─── PAGE EXCERPT
The suit was brought by the state chapter of the NAACP (National Association for the Advancement of Colored People), the League of Women Voters, the US Department of Justice, and a group of college students. It attacks a series of measures enacted by the legislature to make voting less convenient for voters who have difficulties with transportation or getting time off to go the polls, who are disproportionately poor and African American.
The state of North Carolina was the first to act after the June 2013 decision by the U.S. Supreme Court to overturn section 4 of the Voting Rights Act. This section of the law required federal approval of any changes in state voting laws in nine, mostly southern states, where legal segregation and racial discrimination at the polls had prevailed into the 1960s.
The 5-4 court majority claimed that there was no longer any need for automatic pre-clearance of changes in voting procedures in those states, because so much time had passed since the abolition of Jim Crow.
The Republican-controlled legislature moved quickly to prove the court majority wrong, passing a raft of restrictions aimed at reducing the African American vote in the state. None of the laws specifically targets people by race, but the discriminatory effect and intent were nonetheless clear. Among the actions:
The legislature also passed a strict voter ID law at the time, requiring all voters to provide state-issued photo identification at the polls, but that law was softened earlier this year to remove that issue from the constitutional challenge in the federal court.
The plaintiffs had originally sought an injunction against the laws prior to the 2014 elections. Judge Thomas Schroeder, an appointee of President George W. Bush who is hearing the case this week without a jury, denied the request. His decision was reversed by the US Court of Appeals for the Fourth Circuit, but its decision was then reversed by the U.S. Supreme Court, with the result that all the restrictions were in effect during the voting last November.
It is widely expected that regardless of the outcome of the current case, the losing side will appeal the result all the way to the Supreme Court.
That the North Carolina laws were put in place to suppress the minority vote, there is little doubt. The plaintiffs pointed out that black voters have taken advantage of early voting laws to cast their votes more conveniently (with less unpaid time off for those working) and avoid harassment at the polls.
African-Americans are 23 percent of registered voters in the state, but in the 2012 elections, African-Americans made up 70 percent of the early vote, 34 percent of those who voted without state issued ID and 41 percent of those who took advantage of same-day registration.
Attorneys for the state along with Republican legislators, on the other hand, claim that the restrictions on voting are intended to fight voter fraud. This widely discredited lie has been commonly used by right-wing politicians as a pretext for disenfranchising working class voters. Actual proven cases of voter fraud are exceedingly rare.
──────
─── PROVIDED MATERIAL
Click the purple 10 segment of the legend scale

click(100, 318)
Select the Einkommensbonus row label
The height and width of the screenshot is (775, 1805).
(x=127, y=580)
──────
TASK OBJECTIVE: Repeat the part of the passage on North Carolina's voting restrictions starting with "That the North" and going on through "of same-day registration.". Work only from the passage on North Carolina's voting restrictions.

EXERCISE SOLUTION:
That the North Carolina laws were put in place to suppress the minority vote, there is little doubt. The plaintiffs pointed out that black voters have taken advantage of early voting laws to cast their votes more conveniently (with less unpaid time off for those working) and avoid harassment at the polls.
African-Americans are 23 percent of registered voters in the state, but in the 2012 elections, African-Americans made up 70 percent of the early vote, 34 percent of those who voted without state issued ID and 41 percent of those who took advantage of same-day registration.